Records from a data collection
○ ○ ○ ○ ○

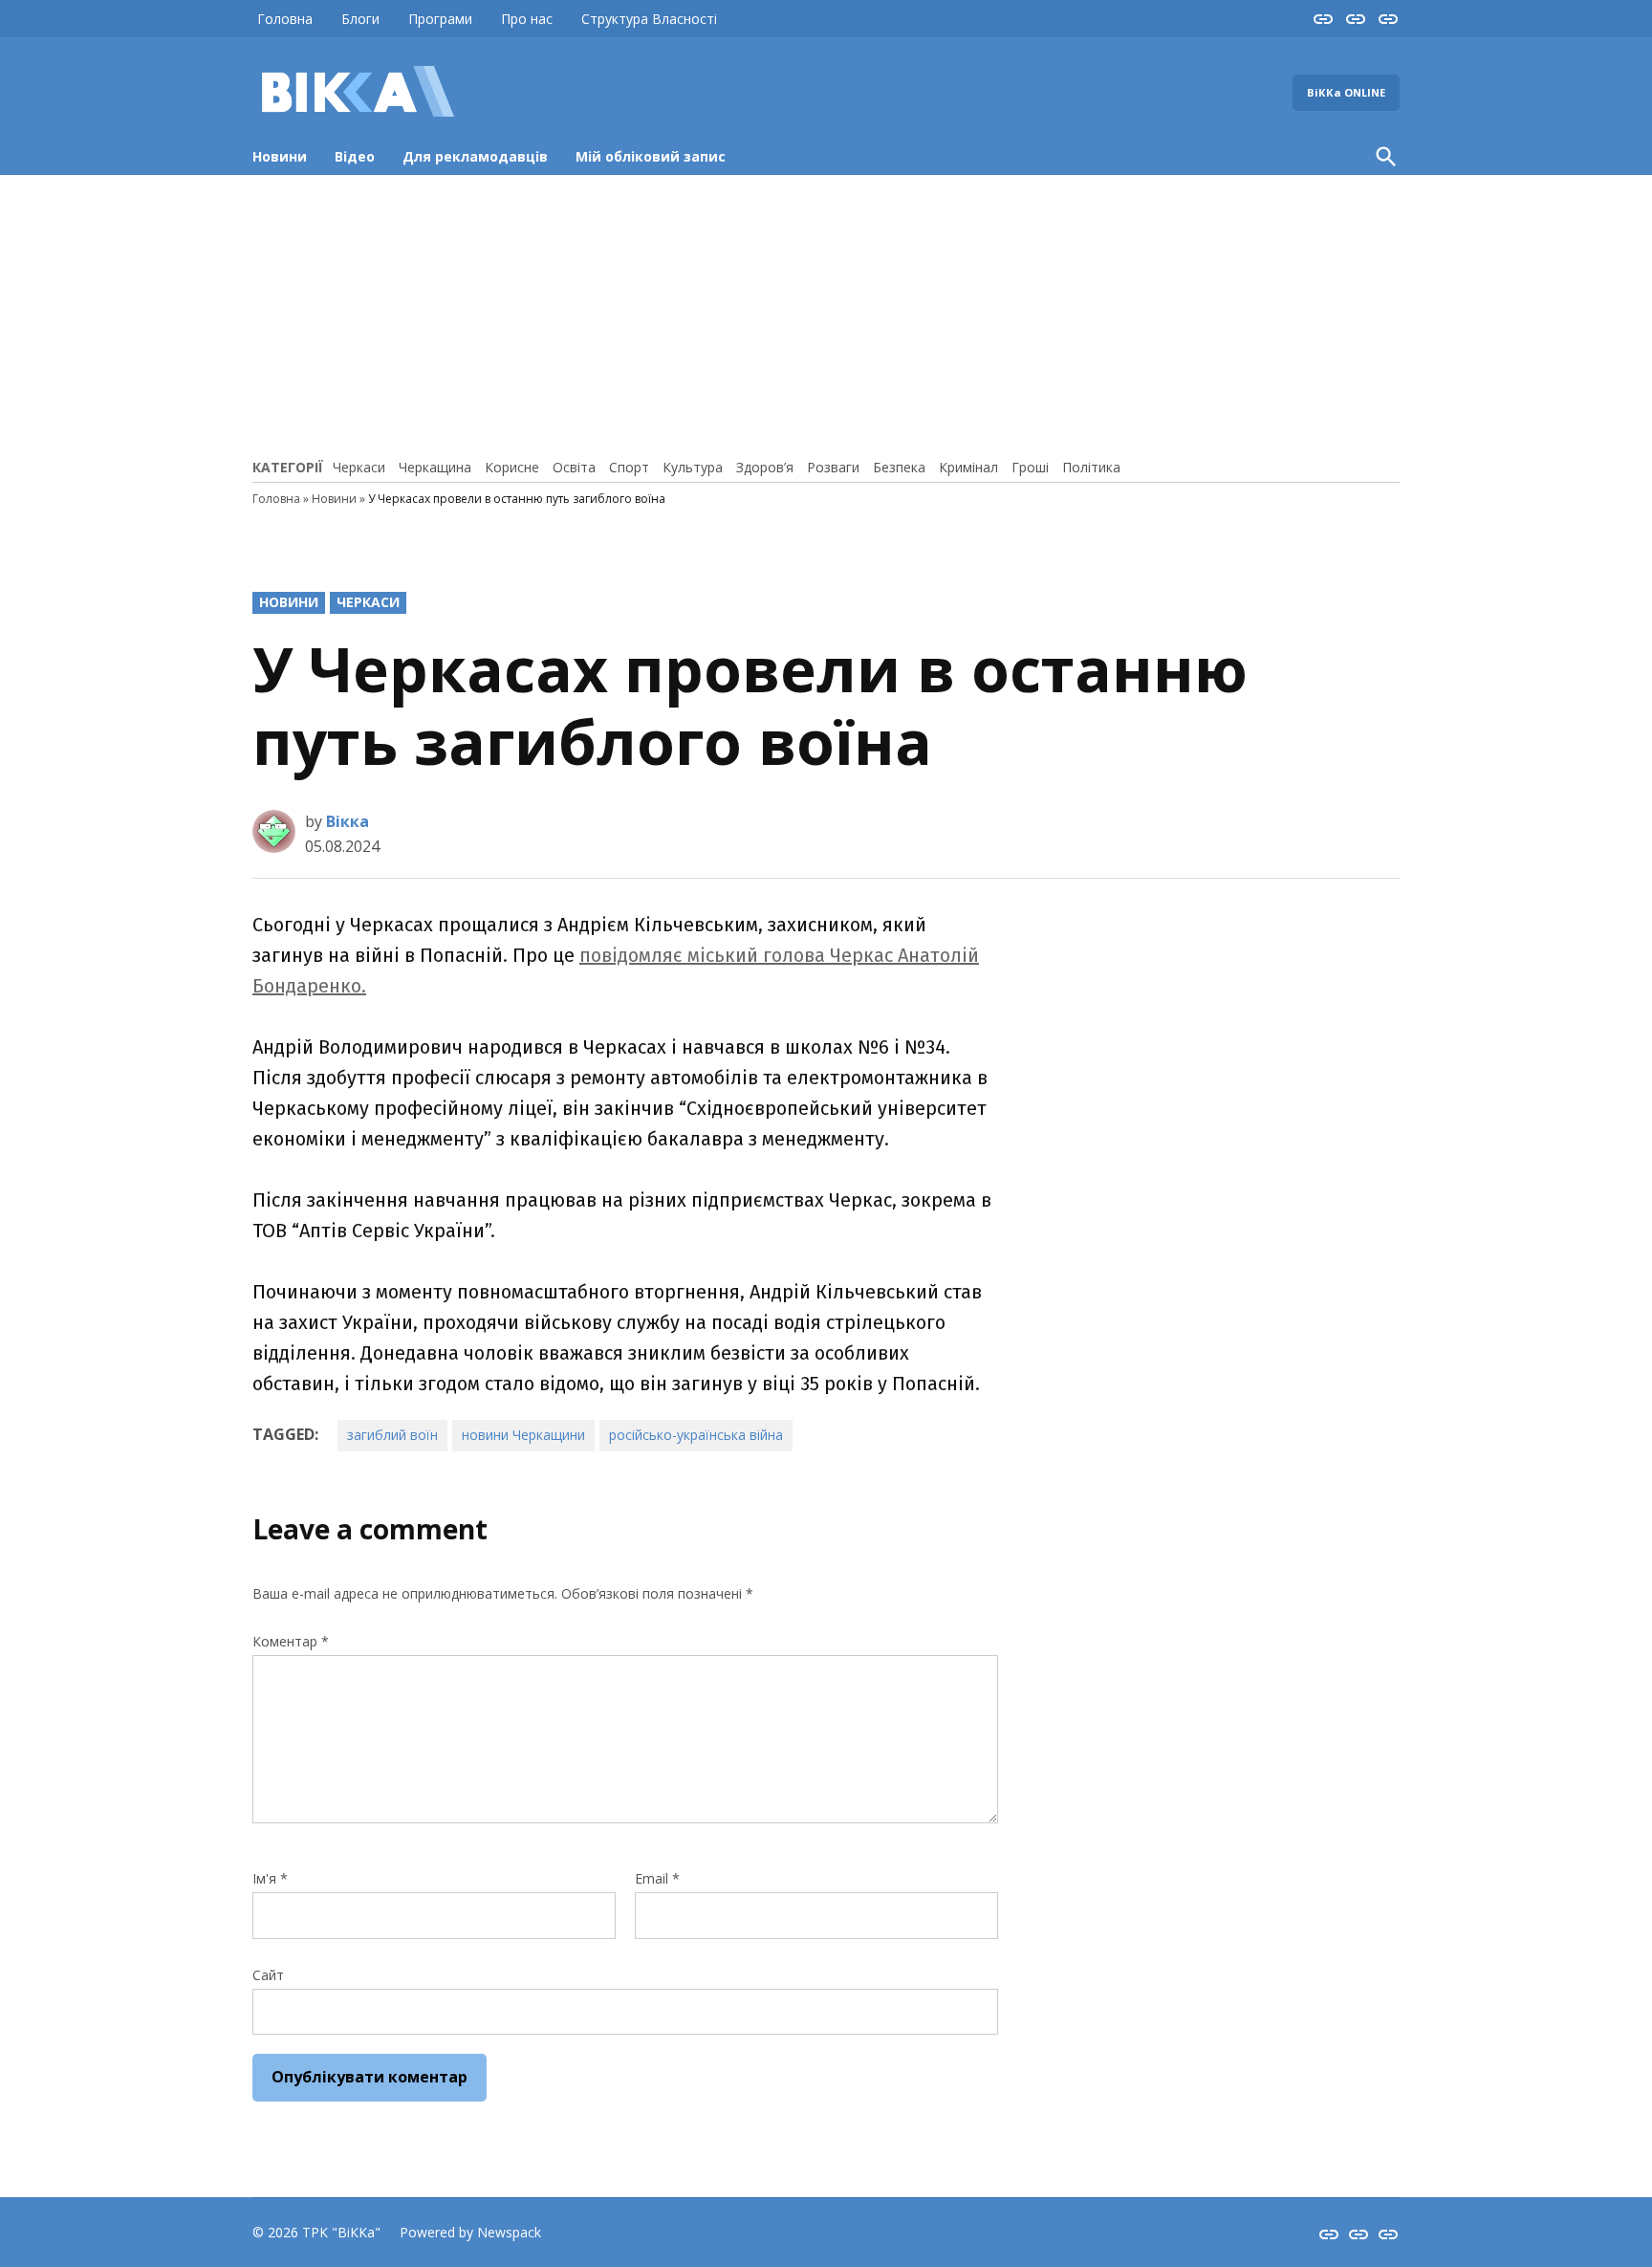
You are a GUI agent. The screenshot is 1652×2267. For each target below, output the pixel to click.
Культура (693, 467)
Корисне (512, 467)
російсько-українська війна (696, 1435)
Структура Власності (649, 19)
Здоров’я (764, 467)
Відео (355, 156)
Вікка (347, 821)
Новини (279, 156)
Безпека (899, 467)
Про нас (527, 19)
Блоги (360, 19)
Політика (1091, 467)
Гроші (1030, 467)
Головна (285, 19)
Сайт (268, 1975)
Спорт (629, 467)
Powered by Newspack (470, 2232)
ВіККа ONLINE (1346, 92)
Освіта (574, 467)
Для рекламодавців (475, 156)
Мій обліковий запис (651, 156)
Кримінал (968, 467)
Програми (440, 19)
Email (657, 1878)
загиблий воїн (392, 1435)
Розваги (833, 467)
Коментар (290, 1641)
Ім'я (270, 1878)
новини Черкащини (523, 1435)
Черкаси (359, 467)
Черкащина (435, 467)
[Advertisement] (826, 313)
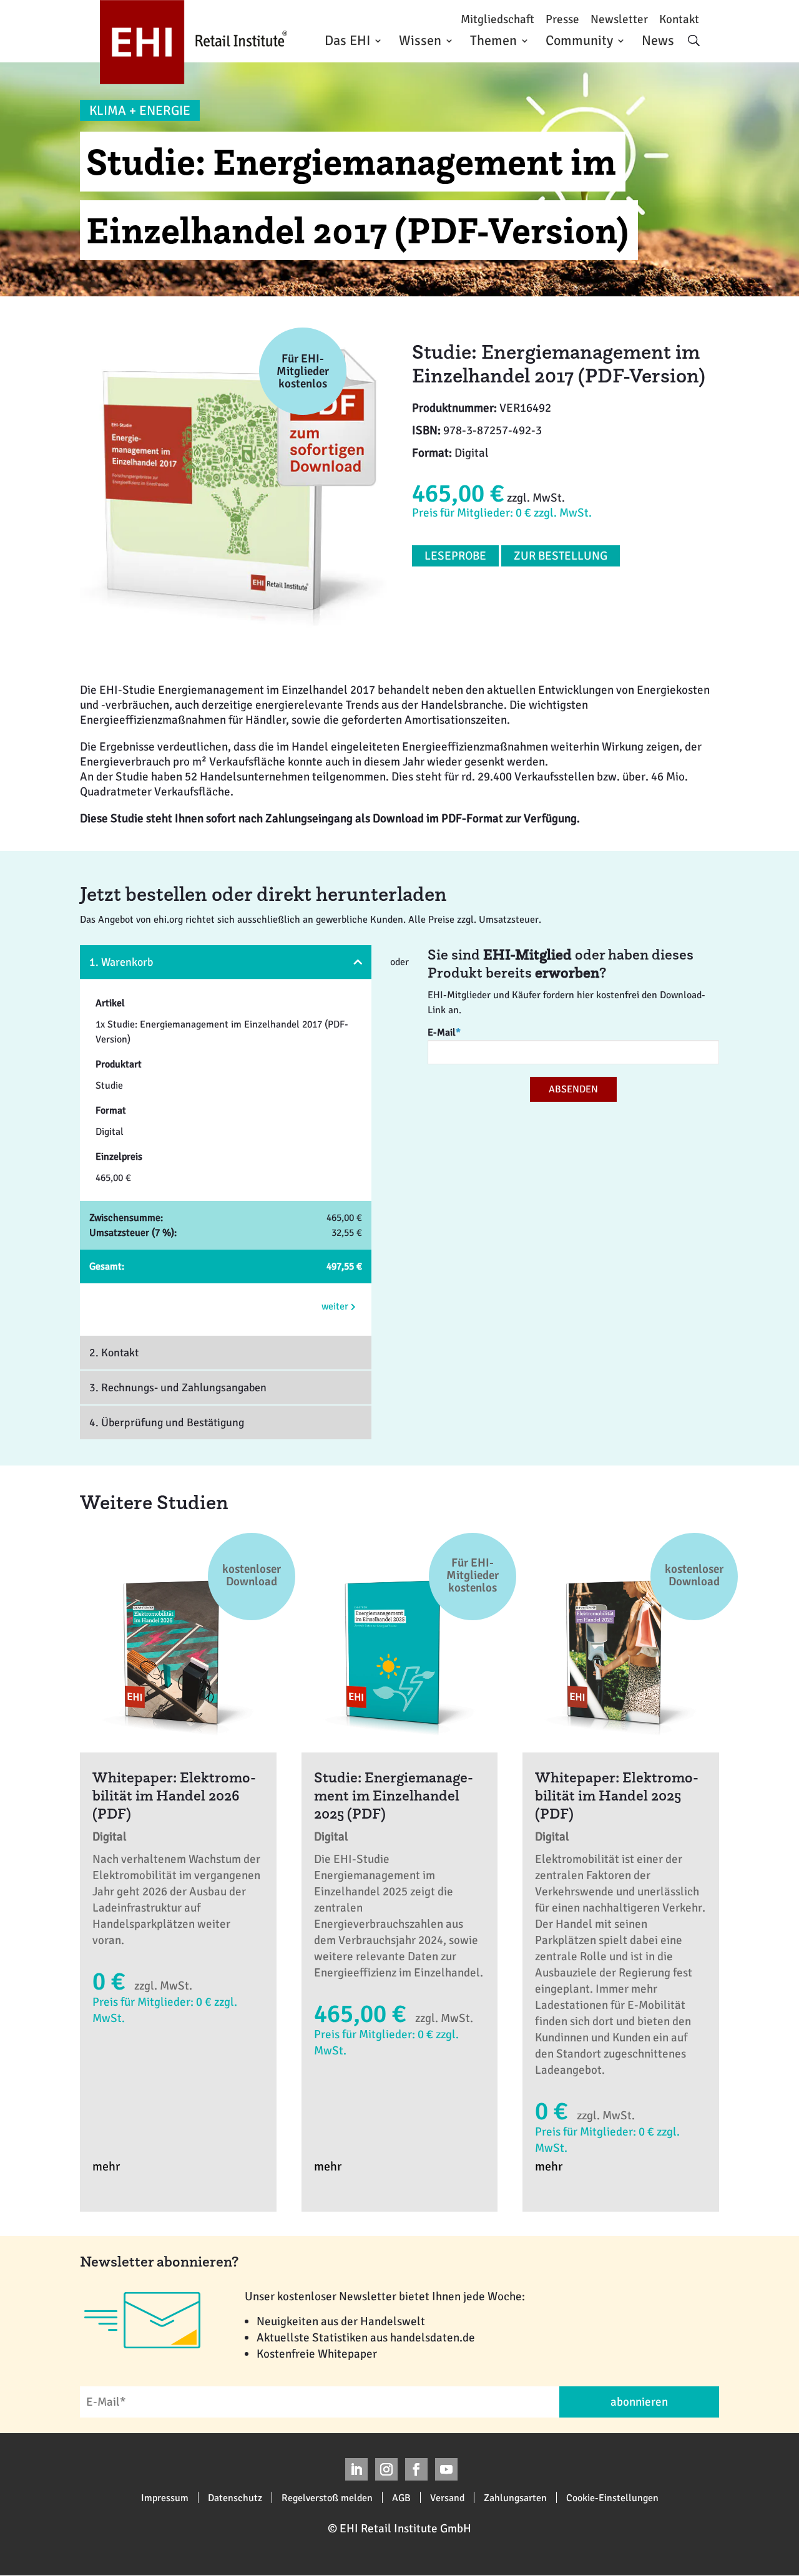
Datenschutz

○ ○ ○ ○ ○

> Task to carry out
Give back each entry verbatim but drop its pictures.

> Completed task
You are a GUI agent. The screenshot is 1652×2267. For each target below, output the pixel to click.
Культура (693, 467)
Корисне (512, 467)
російсько-українська війна (696, 1435)
Структура Власності (649, 19)
Здоров’я (764, 467)
Відео (355, 156)
Вікка (347, 821)
Новини (279, 156)
Безпека (899, 467)
Про нас (527, 19)
Блоги (360, 19)
Політика (1091, 467)
Гроші (1030, 467)
Головна (285, 19)
Сайт (268, 1975)
Спорт (629, 467)
Powered by Newspack (470, 2232)
ВіККа ONLINE (1346, 92)
Освіта (574, 467)
Для рекламодавців (475, 156)
Мій обліковий запис (651, 156)
Кримінал (968, 467)
Програми (440, 19)
Email (657, 1878)
загиблий воїн (392, 1435)
Розваги (833, 467)
Коментар (290, 1641)
Ім'я (270, 1878)
новини Черкащини (523, 1435)
Черкаси (359, 467)
Черкащина (435, 467)
[Advertisement] (826, 313)
Datenschutz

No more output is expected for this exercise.